Google — the quirky search engine with a clean homepage and an even cleaner motto (“Don’t be evil”) — decides to go public and files for its IPO. But it wasn’t your typical IPO.
Instead of letting big investment banks price the stock and hand it over to their favourite institutional buddies, Google ran what’s called an auction process.
Its filing said…
The price to the public and allocation of shares will be determined primarily by an auction process. As part of this auction process, we are attempting to assess the market demand for our Class A common stock and to set the size and price to the public of this offering to meet that demand. Buyers hoping to capture profits shortly after our Class A common stock begins trading may be disappointed.

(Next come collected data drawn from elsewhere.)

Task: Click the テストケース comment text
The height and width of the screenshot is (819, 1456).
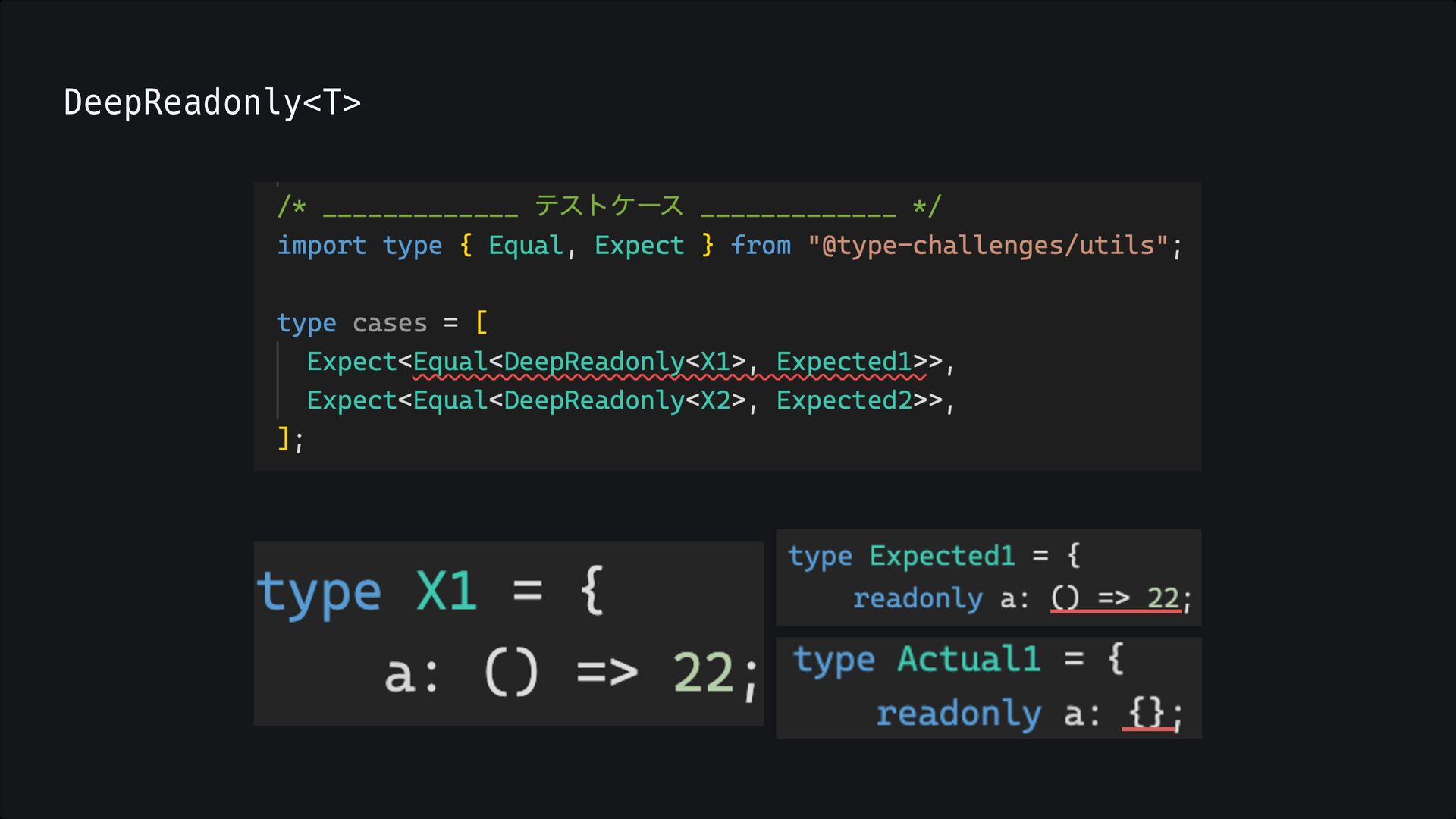Action: (x=609, y=206)
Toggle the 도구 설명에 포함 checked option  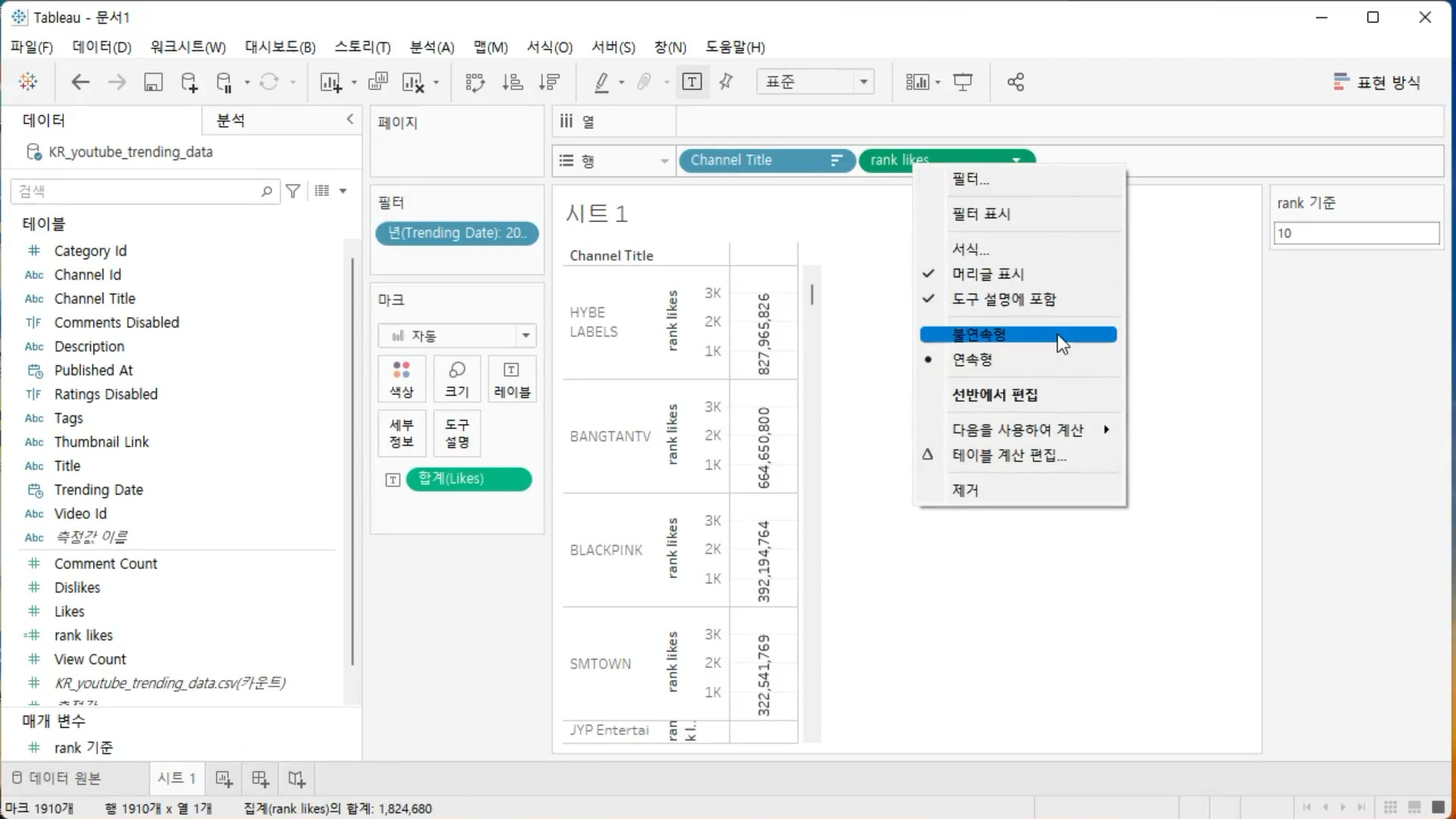click(1003, 299)
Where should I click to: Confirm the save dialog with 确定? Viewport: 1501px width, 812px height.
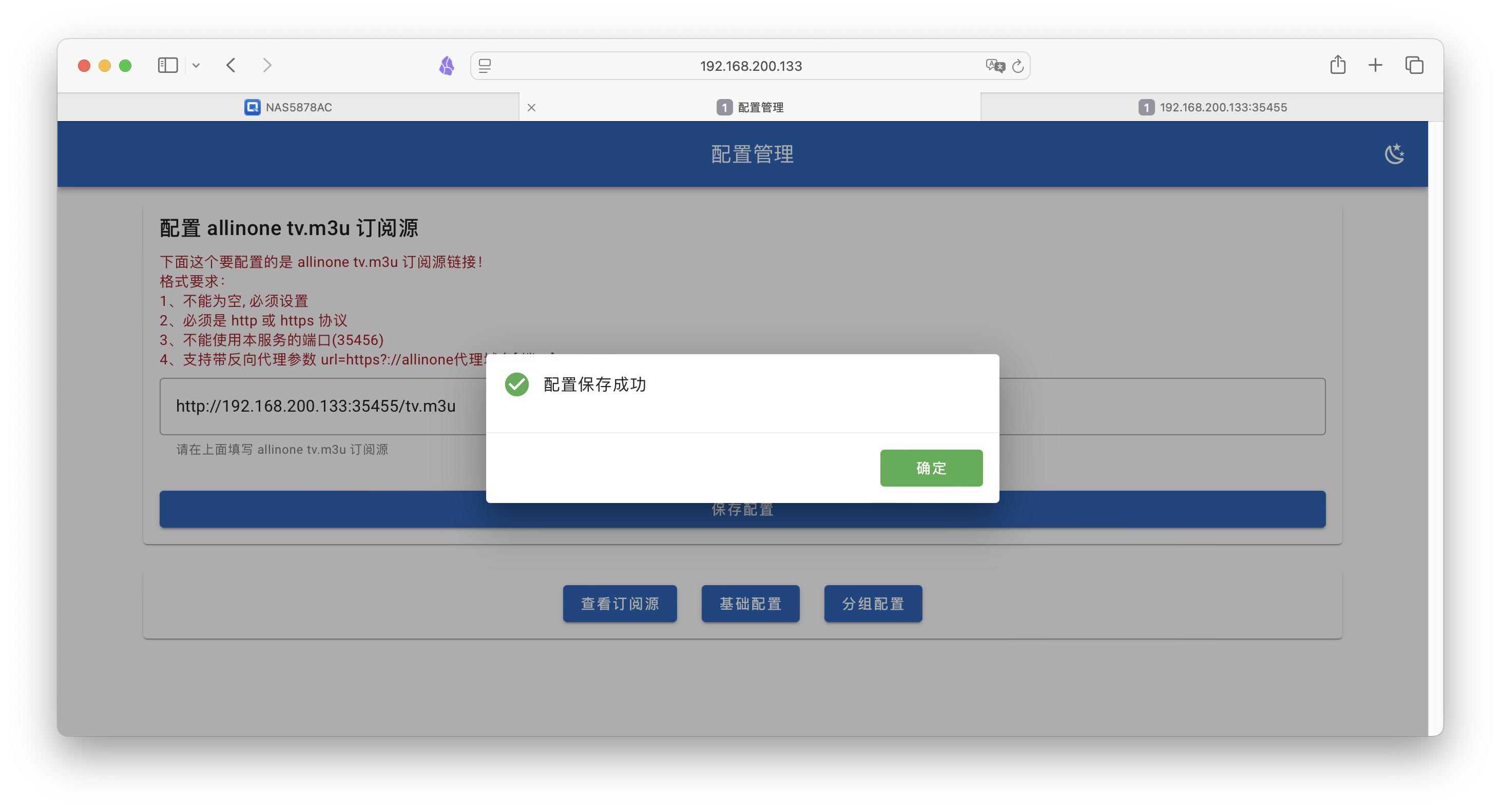pos(931,468)
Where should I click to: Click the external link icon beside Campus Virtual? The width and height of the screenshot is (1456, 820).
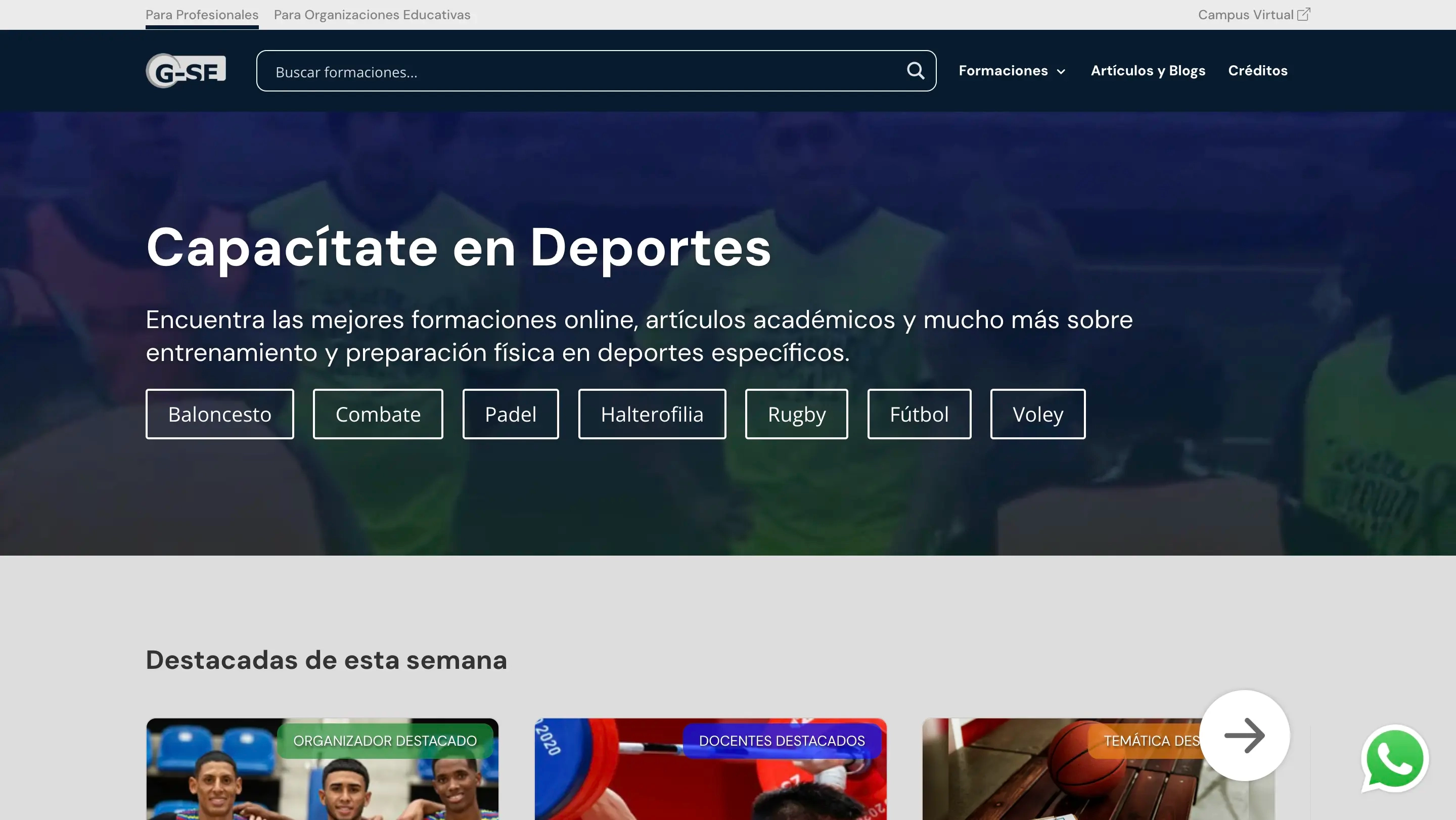click(x=1303, y=15)
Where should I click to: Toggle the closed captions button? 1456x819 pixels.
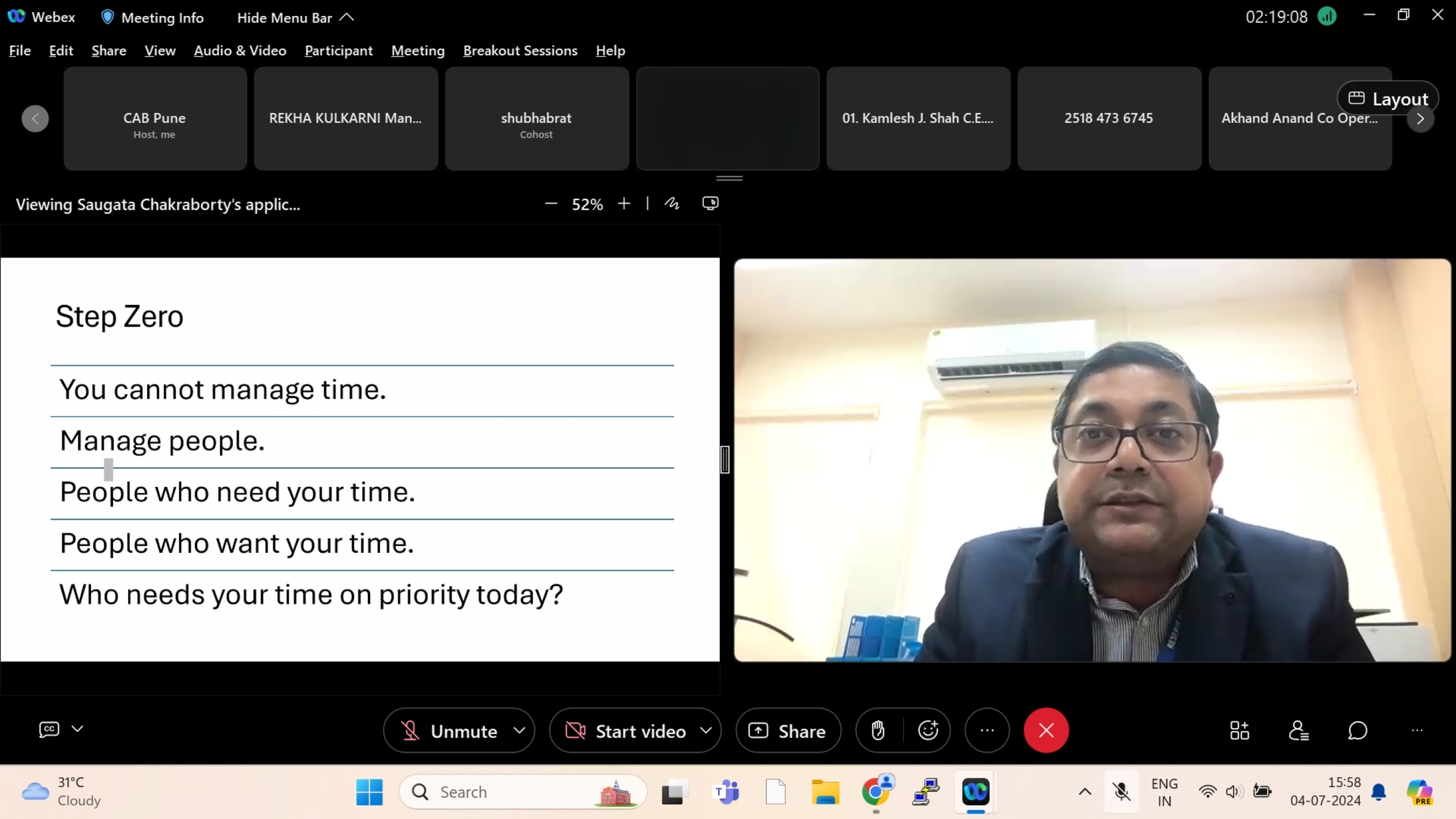pos(49,729)
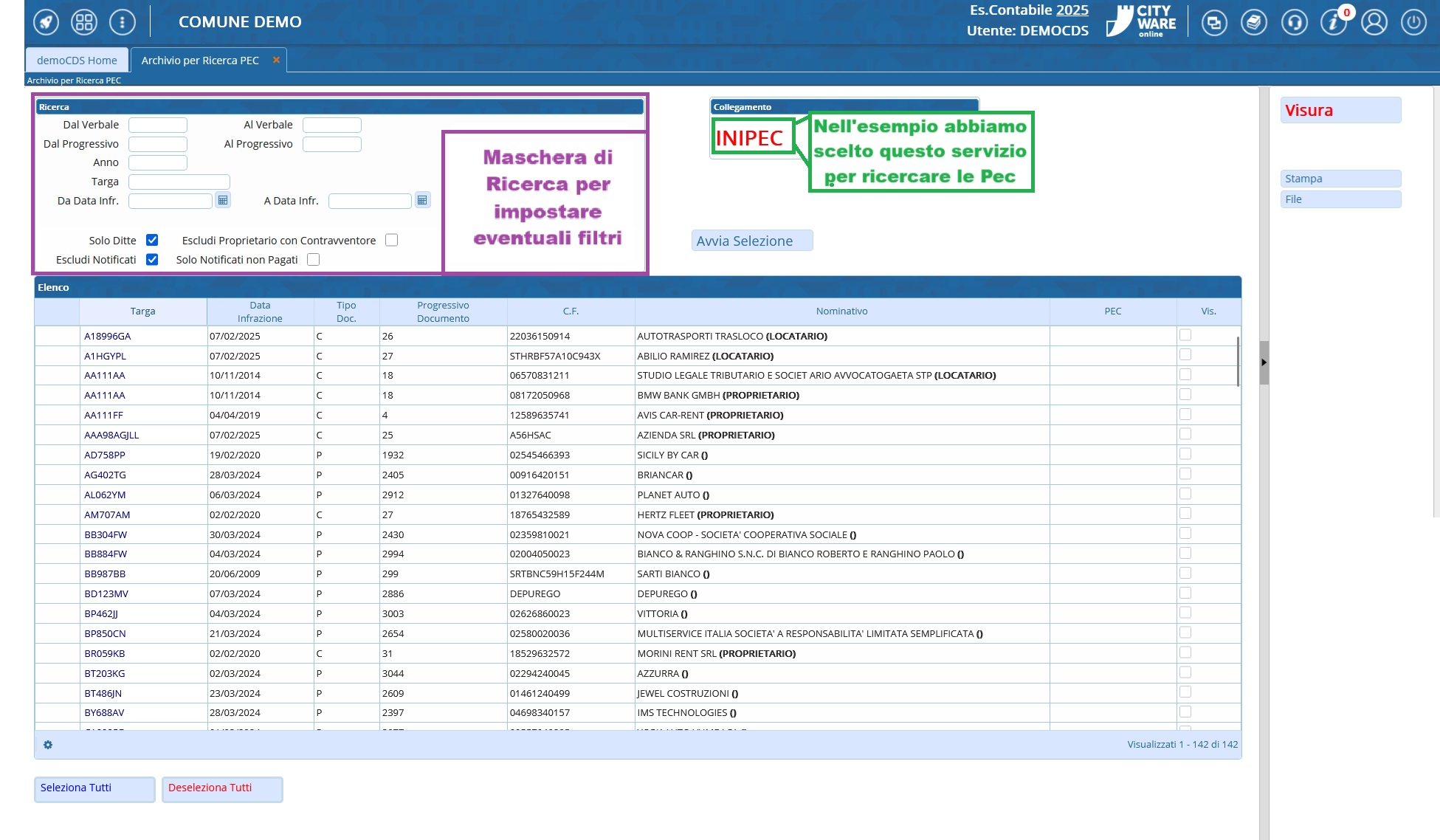Enable Escludi Proprietario con Contravventore checkbox
The height and width of the screenshot is (840, 1440).
[x=392, y=240]
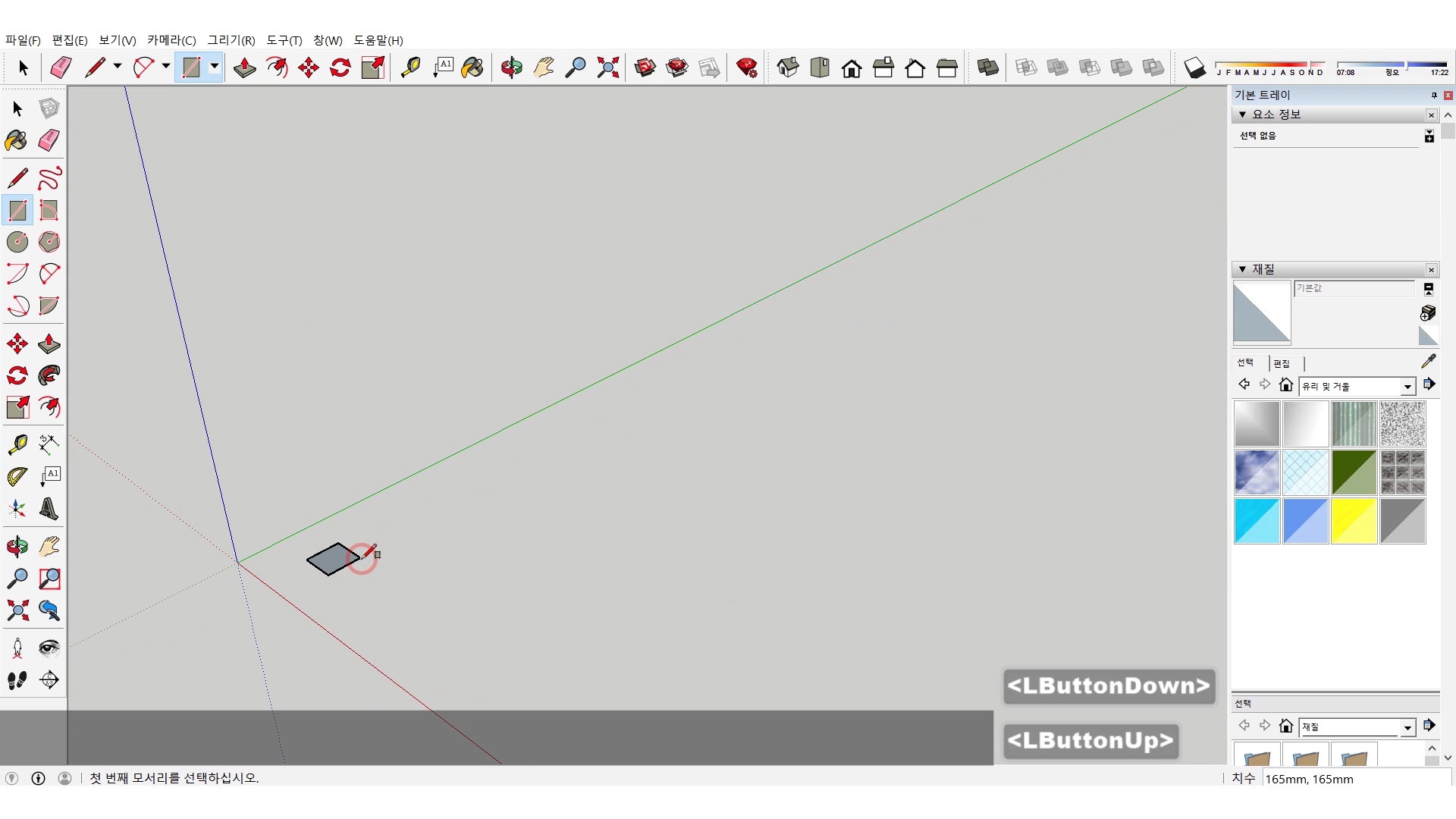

Basically, anyone — from seasoned fund managers to a grandma in a town — could bid for shares. The idea was to let the market decide the price. Level the playing field. Flip the script.
And flip it did.
The shares were priced at $85. People scoffed. Some even called the bidding process arrogant. The press mocked the move, analysts weren’t impressed, and the IPO got delayed thanks to a Playboy interview featuring Google’s founders (yup, that actually happened). The issue was that the interview may have violated the “quiet period” rules.
But on debut day, Google shares jumped 18% and closed over $100. And just like that, Google was on the markets.
Now here’s the fun part — if you invested $1,000 in Google back then, your shares of Alphabet (the search giant’s new name and also its parent) would have ballooned to $65,000 by August last year.
And come to think of it, that’s the power of backing the internet’s quietest revolutionaries. Because Google didn’t stop at search. Over the next two decades, it became the foundation of the modern internet. It runs the world’s most-used mobile operating system (Android), dominates the online ad industry, redefined maps, gobbled up YouTube, launched Gmail, and now leads the AI race with DeepMind and Gemini.
Today, Google — or Alphabet, its parent company — is worth over $2 trillion in market capitalisation!
Sure, the journey hasn’t been all good. Google faced antitrust scrutiny, with the US Department of Justice pushing for the breakup of its digital advertising business, citing monopolistic practices. Despite legal hurdles, Google's innovative ventures, including its foray into artificial intelligence and cloud services, continue to shape the digital landscape.
But funnily enough, all those critics back in 2004 who said going public would make Google lose its soul? Turns out, they were mostly wrong. The company still bets on moonshots. It still annoys Wall Street with big R&D spends. And it still builds new stuff like self-driving cars.
So yeah. Being unconventional could be the best kind of business strategy sometimes. Especially when the internet is just getting started!
Readers Recommend 🗒️
This week, our reader Gunjan Chitlange recommends reading “An Immense World” by Ed Yon, a book that explores how animals experience the world through their unique senses.
From elephants hearing with their feet to dogs navigating with their sense of smell and bees seeing ultraviolet, Yong reveals just how different their realities are from ours. It also encourages us to think more carefully about how we affect other creatures’ sensory worlds — from artificial light to noise pollution.
Thanks for the rec, Gunjan!
That’s it from us this week. We’ll see you next Sunday!